Ever since, I always make it a point to stop at the Mobile station in Steelville on my way into the Ozark interior. I think next time through, I’ll stay a while and take pictures.
My first mill was Dillard Mill in Cherry Valley. There was no one about, which wasn’t surprising because of the high humidity. Luckily I remembered to bring a couple of paper towels to ‘dab at my perspiring brow’. Sounds better than sweat running in rivers down my cheeks, doesn’t it?
Speaking of sweat and dabbing, a few weeks ago, I tried to find a store that sold handkerchiefs. No such luck, I couldn’t find a one. Do people not use handkerchiefs now? At one store when I asked about them, the young woman looked at me, puzzled, and said, ‘Do you mean scarves?’ No, I meant handkerchiefs.
When I was a kid, a favorite Christmas present to make and give was personalized handkerchiefs. My mom would buy plain, white handkerchiefs–the really nice white cotton ones–and I would embroider them for gifts. Men usually got a bird or a tree or a leaf; women would get flowers. All would get their initials. Others who were more talented than me would crochet edges on their handiwork–or border the entire sheet. Others less skilled would buy them already daubed about with finery. They really are the epitome of grace–a marriage of beauty and utility.
Now, you can’t buy even plain handkerchiefs in most stores. Is it that people don’t sweat anymore? I must confess that I do when I’m out in the humidity taking photographs. Paper towels might work, but they also irritate. As for cloth towels, they’re not the same and far too bulky.

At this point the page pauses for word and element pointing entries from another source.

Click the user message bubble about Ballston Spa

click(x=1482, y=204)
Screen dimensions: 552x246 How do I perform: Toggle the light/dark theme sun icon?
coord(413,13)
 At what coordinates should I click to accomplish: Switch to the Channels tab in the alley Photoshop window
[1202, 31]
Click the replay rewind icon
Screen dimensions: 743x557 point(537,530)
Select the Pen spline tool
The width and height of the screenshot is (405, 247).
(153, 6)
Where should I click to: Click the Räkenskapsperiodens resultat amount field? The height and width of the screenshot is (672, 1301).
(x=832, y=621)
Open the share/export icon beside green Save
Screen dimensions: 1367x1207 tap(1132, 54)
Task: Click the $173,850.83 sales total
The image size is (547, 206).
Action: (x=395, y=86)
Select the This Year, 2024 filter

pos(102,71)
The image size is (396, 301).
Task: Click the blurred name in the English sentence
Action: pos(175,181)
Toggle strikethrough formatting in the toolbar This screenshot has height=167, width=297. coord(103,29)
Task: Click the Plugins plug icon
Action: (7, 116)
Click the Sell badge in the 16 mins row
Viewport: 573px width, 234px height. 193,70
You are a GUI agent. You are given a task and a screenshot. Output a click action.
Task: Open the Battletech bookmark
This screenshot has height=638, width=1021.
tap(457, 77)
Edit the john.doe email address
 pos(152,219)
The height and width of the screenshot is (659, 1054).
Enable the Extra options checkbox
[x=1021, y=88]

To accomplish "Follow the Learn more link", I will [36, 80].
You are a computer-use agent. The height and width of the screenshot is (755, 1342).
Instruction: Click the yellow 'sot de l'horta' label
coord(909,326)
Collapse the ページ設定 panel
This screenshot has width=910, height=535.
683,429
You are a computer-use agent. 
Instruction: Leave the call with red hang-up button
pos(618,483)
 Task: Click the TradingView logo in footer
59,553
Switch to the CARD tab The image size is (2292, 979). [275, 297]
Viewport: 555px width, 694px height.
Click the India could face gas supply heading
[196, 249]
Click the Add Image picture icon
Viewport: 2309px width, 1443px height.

Back to milling. At Dillard, I walked to the river’s edge near the mill to take photos, enjoying the critters along the way. Now is when Missouri’s wildlife is at its most active. Wherever you go, there’s scurrying about, underneath or in the air. Unfortunately, as fun as it is to watch, it also makes it risky to walk in the woods. Ticks, chiggers, and mosquitoes: oh my! However, I managed to only suffer limited grazing yesterday.
(Checking legs and feet…)
Well, relatively limited grazing.
After Dillard, I stopped by Alley Spring, but didn’t stay long as I was going to take the long way home. It was nice to be out and about, but it’s still August and the best time to visit the Ozarks is starting in mid-September. I can’t wait, because I’m really anxious to hit the trails again.